■ **Your goal**
State the number of lines in the following material that contain the string "title", and nothing else.
---
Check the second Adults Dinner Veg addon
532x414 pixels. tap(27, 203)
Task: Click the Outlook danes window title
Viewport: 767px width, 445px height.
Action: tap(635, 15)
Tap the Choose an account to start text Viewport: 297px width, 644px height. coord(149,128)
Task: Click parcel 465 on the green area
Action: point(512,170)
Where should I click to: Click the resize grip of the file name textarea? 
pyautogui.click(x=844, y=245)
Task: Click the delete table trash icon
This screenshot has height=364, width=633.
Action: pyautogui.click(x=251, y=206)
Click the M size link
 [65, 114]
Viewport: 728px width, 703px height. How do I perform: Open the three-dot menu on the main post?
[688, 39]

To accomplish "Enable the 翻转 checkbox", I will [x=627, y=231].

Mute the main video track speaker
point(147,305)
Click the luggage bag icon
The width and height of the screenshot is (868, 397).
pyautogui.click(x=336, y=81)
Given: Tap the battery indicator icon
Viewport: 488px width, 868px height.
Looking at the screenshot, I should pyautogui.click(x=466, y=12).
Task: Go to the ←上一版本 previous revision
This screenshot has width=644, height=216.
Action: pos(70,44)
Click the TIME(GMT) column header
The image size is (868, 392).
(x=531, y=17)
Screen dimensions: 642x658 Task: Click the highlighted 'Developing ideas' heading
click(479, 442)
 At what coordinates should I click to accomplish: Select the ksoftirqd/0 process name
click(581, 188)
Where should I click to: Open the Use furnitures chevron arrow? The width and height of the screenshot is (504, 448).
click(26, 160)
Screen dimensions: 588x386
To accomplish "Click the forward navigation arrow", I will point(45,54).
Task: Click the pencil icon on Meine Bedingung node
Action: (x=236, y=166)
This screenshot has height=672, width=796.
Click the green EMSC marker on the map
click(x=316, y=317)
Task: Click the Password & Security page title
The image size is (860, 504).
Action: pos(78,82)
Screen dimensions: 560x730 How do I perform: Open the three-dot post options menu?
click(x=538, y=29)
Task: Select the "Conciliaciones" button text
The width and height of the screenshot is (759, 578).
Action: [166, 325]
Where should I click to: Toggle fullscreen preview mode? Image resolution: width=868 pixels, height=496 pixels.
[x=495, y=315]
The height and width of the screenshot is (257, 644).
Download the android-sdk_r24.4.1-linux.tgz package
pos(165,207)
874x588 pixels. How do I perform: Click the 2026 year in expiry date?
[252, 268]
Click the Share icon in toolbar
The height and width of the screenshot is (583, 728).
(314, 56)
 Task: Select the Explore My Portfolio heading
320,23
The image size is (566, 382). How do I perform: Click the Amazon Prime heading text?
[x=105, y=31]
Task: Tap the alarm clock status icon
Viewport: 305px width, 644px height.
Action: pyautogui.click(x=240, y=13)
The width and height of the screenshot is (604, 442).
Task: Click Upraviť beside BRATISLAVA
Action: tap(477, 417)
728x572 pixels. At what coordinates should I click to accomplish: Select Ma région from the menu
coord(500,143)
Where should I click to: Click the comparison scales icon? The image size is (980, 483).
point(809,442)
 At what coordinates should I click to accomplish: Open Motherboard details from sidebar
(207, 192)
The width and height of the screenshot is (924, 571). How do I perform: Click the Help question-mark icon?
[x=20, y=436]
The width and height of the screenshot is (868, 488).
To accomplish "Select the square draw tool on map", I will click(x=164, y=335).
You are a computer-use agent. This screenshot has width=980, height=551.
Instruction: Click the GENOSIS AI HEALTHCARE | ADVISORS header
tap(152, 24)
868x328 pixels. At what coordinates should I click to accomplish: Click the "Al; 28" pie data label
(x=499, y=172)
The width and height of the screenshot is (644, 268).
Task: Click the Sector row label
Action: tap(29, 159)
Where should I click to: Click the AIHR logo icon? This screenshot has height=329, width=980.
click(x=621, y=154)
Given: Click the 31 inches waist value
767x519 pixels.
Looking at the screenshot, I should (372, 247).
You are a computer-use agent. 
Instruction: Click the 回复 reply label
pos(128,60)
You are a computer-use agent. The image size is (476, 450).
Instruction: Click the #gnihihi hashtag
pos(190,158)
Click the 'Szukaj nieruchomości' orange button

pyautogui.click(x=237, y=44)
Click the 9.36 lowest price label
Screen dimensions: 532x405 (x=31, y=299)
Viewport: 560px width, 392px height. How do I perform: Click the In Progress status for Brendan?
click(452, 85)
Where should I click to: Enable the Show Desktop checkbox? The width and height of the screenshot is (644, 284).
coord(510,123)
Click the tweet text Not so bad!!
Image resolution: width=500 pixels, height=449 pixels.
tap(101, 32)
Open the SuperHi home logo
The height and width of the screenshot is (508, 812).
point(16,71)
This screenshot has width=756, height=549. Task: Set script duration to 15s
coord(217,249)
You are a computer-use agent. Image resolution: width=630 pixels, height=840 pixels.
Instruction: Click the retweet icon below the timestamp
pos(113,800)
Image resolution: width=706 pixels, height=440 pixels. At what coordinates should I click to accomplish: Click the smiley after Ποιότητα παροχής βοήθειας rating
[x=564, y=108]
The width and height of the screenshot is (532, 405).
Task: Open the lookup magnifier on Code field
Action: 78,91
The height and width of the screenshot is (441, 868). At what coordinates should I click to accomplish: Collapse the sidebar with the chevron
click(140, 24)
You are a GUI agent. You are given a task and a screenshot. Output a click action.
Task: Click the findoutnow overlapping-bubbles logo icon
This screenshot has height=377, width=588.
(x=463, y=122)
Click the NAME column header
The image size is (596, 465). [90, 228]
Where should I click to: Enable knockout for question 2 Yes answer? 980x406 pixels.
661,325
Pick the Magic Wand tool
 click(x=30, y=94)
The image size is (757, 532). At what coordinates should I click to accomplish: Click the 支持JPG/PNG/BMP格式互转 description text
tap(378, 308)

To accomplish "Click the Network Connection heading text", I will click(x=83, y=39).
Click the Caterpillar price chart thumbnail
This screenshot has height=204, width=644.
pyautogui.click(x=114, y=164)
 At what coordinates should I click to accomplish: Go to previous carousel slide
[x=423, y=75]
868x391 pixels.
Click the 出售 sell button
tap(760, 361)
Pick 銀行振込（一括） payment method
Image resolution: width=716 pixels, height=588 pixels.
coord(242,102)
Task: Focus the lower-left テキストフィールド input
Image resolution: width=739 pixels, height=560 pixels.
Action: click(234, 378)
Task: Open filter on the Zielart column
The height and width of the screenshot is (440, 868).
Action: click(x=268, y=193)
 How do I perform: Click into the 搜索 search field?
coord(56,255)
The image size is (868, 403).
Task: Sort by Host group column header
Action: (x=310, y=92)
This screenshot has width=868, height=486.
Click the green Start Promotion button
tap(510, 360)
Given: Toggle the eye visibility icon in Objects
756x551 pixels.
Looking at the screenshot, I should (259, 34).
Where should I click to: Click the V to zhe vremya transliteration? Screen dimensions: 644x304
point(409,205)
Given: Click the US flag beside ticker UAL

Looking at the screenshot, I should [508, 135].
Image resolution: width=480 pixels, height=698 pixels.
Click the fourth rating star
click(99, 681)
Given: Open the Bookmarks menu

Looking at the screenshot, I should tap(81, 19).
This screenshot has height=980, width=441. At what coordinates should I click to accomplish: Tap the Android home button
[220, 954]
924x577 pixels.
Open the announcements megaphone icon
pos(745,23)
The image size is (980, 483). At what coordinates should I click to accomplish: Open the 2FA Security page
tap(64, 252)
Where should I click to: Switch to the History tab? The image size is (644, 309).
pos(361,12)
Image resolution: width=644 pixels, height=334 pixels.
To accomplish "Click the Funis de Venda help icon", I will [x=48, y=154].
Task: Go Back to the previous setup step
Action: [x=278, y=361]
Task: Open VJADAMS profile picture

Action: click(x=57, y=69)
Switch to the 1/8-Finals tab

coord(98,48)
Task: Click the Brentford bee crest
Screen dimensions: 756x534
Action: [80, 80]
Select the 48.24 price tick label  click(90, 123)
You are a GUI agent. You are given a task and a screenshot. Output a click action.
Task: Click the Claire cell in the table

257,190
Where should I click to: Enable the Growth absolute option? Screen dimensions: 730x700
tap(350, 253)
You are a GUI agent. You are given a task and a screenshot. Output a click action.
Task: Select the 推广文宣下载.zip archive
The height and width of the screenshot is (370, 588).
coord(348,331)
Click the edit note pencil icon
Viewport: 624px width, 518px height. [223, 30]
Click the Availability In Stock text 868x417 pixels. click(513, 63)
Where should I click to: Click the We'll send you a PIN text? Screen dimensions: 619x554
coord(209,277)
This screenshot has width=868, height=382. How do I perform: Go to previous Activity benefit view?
---
■ **Solution**
2